(Passage présenté):
-----
1. La position de la gauche communiste se distingue nettement, non seulement de l’éclectisme tactique amateur de manoeuvres, mais aussi du simplisme grossier de ceux qui réduisent toute la lutte des classes au binôme, toujours et partout répété, de deux classes conventionnelles qui seraient les seules à agir. La stratégie du mouvement prolétarien moderne s’ordonne selon des lignes précises et stables, valables pour toutes hypothèses d’action future, qui doivent être appliquées aux différentes «aires» géographiques composant le monde habité, et aux différents cycles historiques.[1]

2. La première aire est celle de l’Angleterre. C’est de cette aire classique que le marxisme a tiré pour la première fois l’irrévocable théorie du cours de la révolution socialiste. Dès 1688 la révolution bourgeoise supprimait le pouvoir féodal et extirpait rapidement les formes de production féodales; dès 1840 il est possible de formuler la conception marxiste des rapports de trois classes essentielles: propriété bourgeoise de la terre – capital industriel, commercial, financier – prolétariat en lutte contre les deux premières.

3. Dans l’aire de l’Europe occidentale (France, Allemagne, Italie, autres pays mineurs), la lutte bourgeoise contre le féodalisme va de 1789 à 1871. Dans les différentes situations présentées par ce cours historique, est à l’ordre du jour l’alliance du prolétariat avec les bourgeois quand ceux-ci luttent les armes à la main pour renverser le pouvoir féodal, alors même que sur le plan idéologique les partis ouvriers ont déjà refusé toute confusion avec les apologies économiques et politiques de la société bourgeoise.

4. En 1866, ayant liquidé, avec la victoire contre le sudisme esclavagiste et rural, des formes capitalistes bâtardes, les États-Unis d’Amérique rejoignent la situation de l’Europe occidentale. Depuis 1871, dans toute l’aire euroaméricaine, les marxistes radicaux refusent toute alliance et tout bloc avec des partis bourgeois, sur quelque terrain que ce soit.

5. La situation d’avant 1871, dont nous parlons au point 3, se prolonge en Russie et dans d’autres pays de l’Europe orientale jusqu’en 1917. Il s’y pose le problème que l’Allemagne avait déjà connu en 1848: provoquer deux révolutions et donc lutter également pour les tâches de la révolution capitaliste. Pour qu’on puisse passer directement à la deuxième révolution, c’est-à-dire à la révolution prolétarienne, il fallait une révolution politique en Occident. Celle-ci fit défaut, mais la classe prolétarienne russe parvint cependant à conquérir seule le pouvoir politique, qu’elle conserva quelques années.
-----
(Liste):
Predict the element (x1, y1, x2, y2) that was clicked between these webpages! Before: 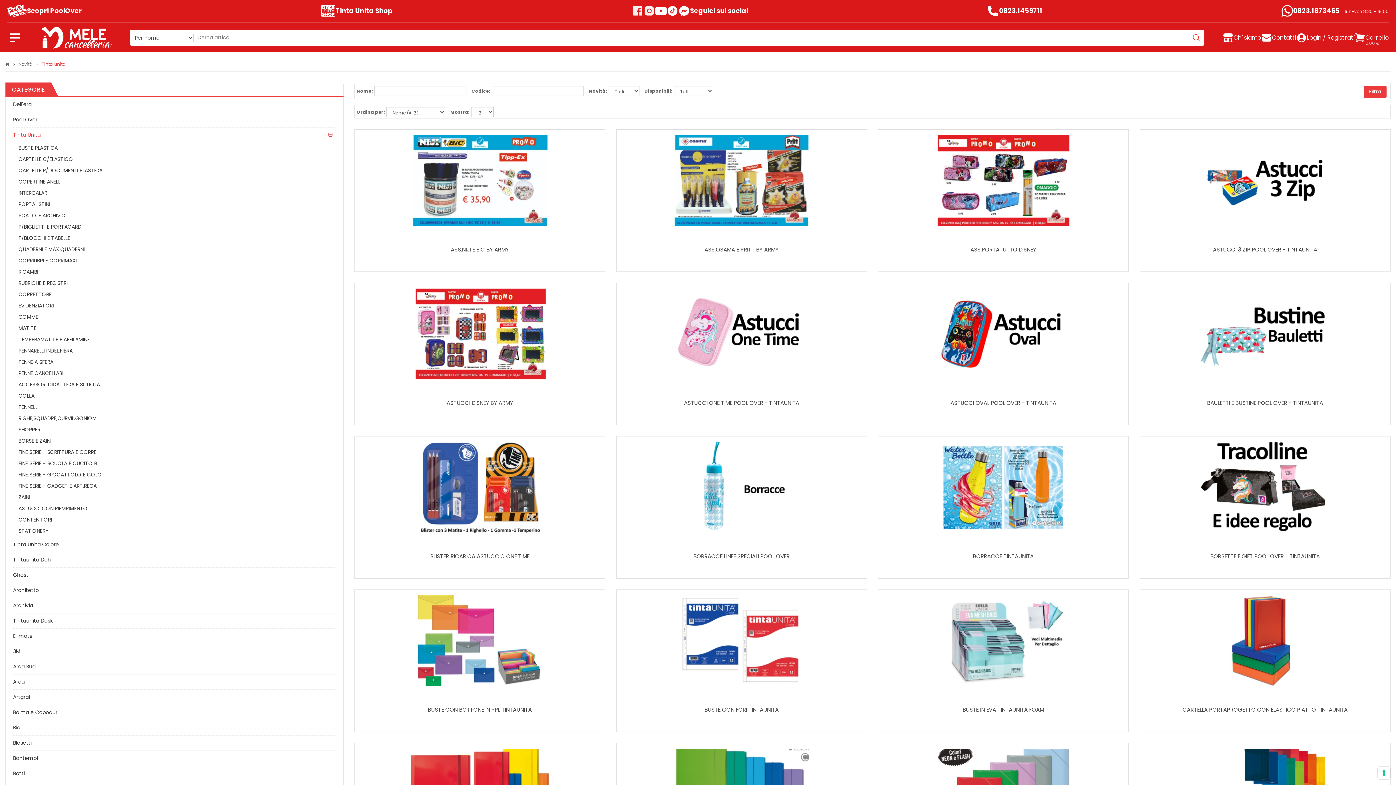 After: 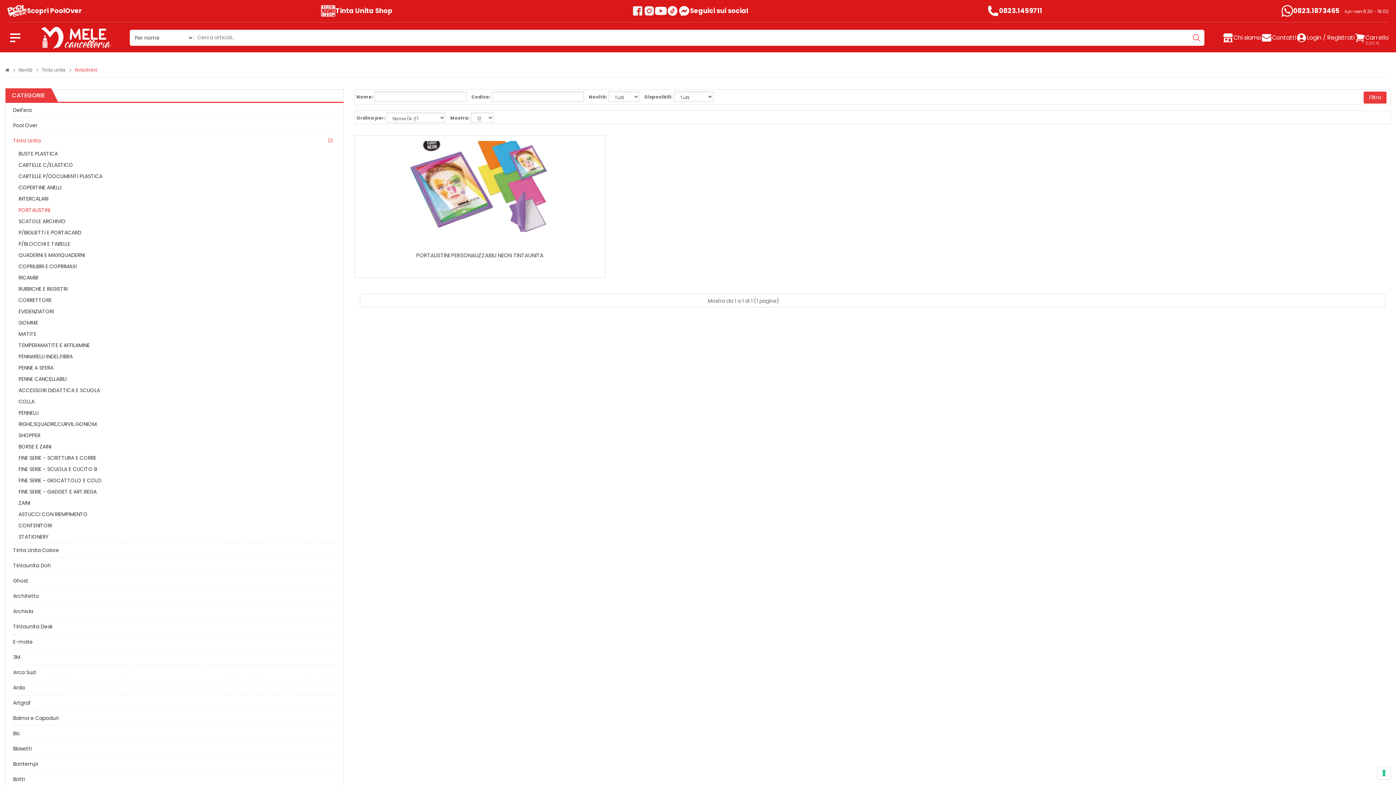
-----
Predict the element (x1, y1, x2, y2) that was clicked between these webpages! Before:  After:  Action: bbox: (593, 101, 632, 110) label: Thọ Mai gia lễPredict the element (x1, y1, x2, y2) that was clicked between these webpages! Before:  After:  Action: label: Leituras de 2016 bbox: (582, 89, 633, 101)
-----
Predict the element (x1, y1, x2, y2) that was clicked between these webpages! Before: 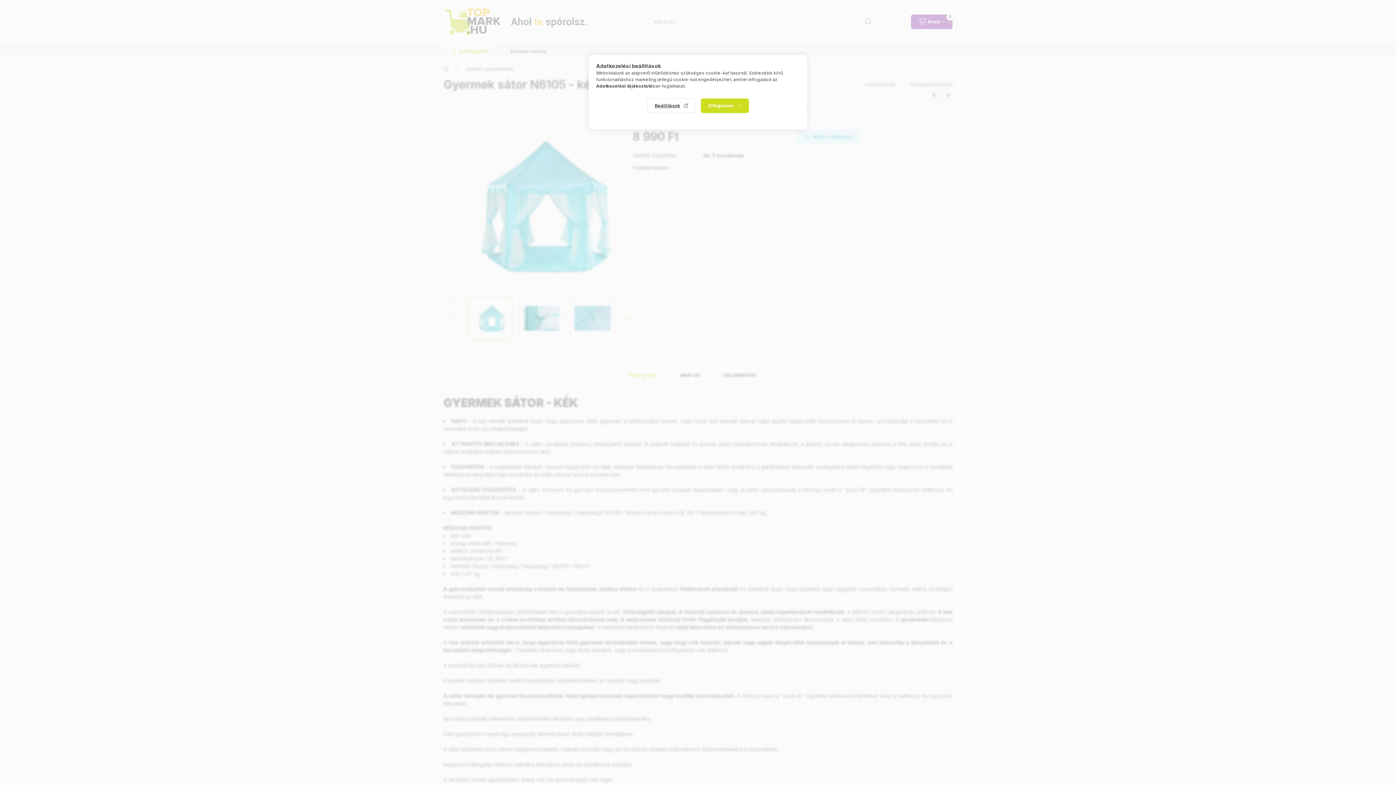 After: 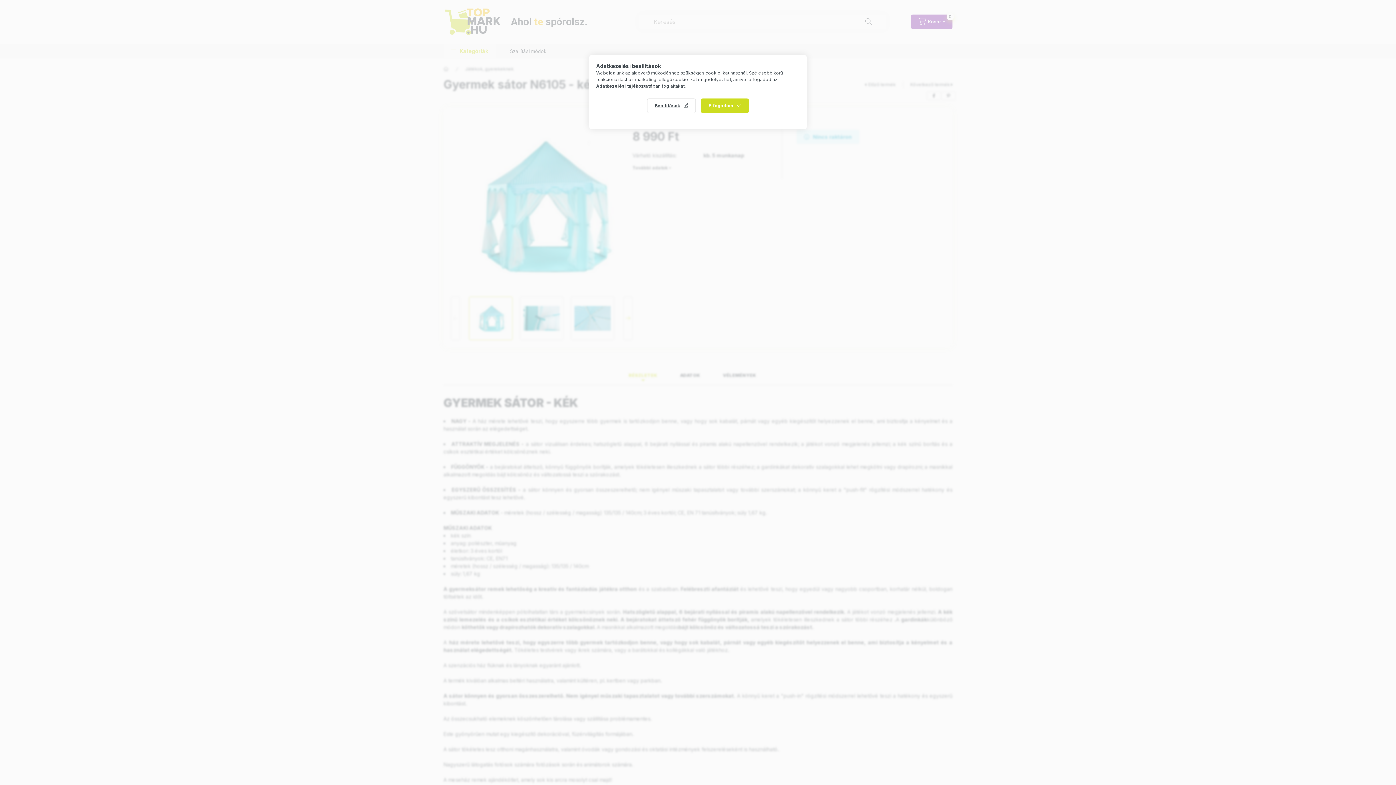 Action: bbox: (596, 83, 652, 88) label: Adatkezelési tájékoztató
-----
(Exercices):
1: Relevez toutes les années distinctes citées dans le passage présenté, dans l'ordre de leur première apparition.
2: Poursuivez le passage présenté sur les aires géographiques de la stratégie prolétarienne à partir de sa dernière phrase.

(Réponses données):
1: 1688, 1840, 1789, 1871, 1866, 1917, 1848

2:
6. Tandis que dans l’aire européenne de l’Orient on peut aujourd’hui considérer la substitution du mode de production et d’échange capitaliste au mode féodal comme achevée, dans l’aire asiatique la révolution contre le féodalisme et contre des régimes encore plus anciens bat son plein; elle est menée par un bloc révolutionnaire de classes bourgeoises, petites-bourgeoises et travailleuses.

7. L’analyse que nous avons désormais amplement développée montre que ces tentatives de révolution double ont abouti à des résultats historiques divers: victoire partielle et victoire totale, défaite sur le terrain insurrectionnel accompagnée d’une victoire sur le terrain économico-social, et vice versa. La leçon des demi-révolutions et des contre-révolutions est fondamentale pour le prolétariat. Deux exemples classiques parmi tant d’autres: l’Allemagne d’après 1848: double défaite insurrectionnelle des bourgeois et des prolétaires, victoire sociale de la forme capitaliste et établissement graduel du pouvoir bourgeois; la Russie d’après 1917: double victoire insurrectionnelle des bourgeois et des prolétaires (février et octobre), défaite sociale de la forme socialiste, victoire sociale de la forme capitaliste.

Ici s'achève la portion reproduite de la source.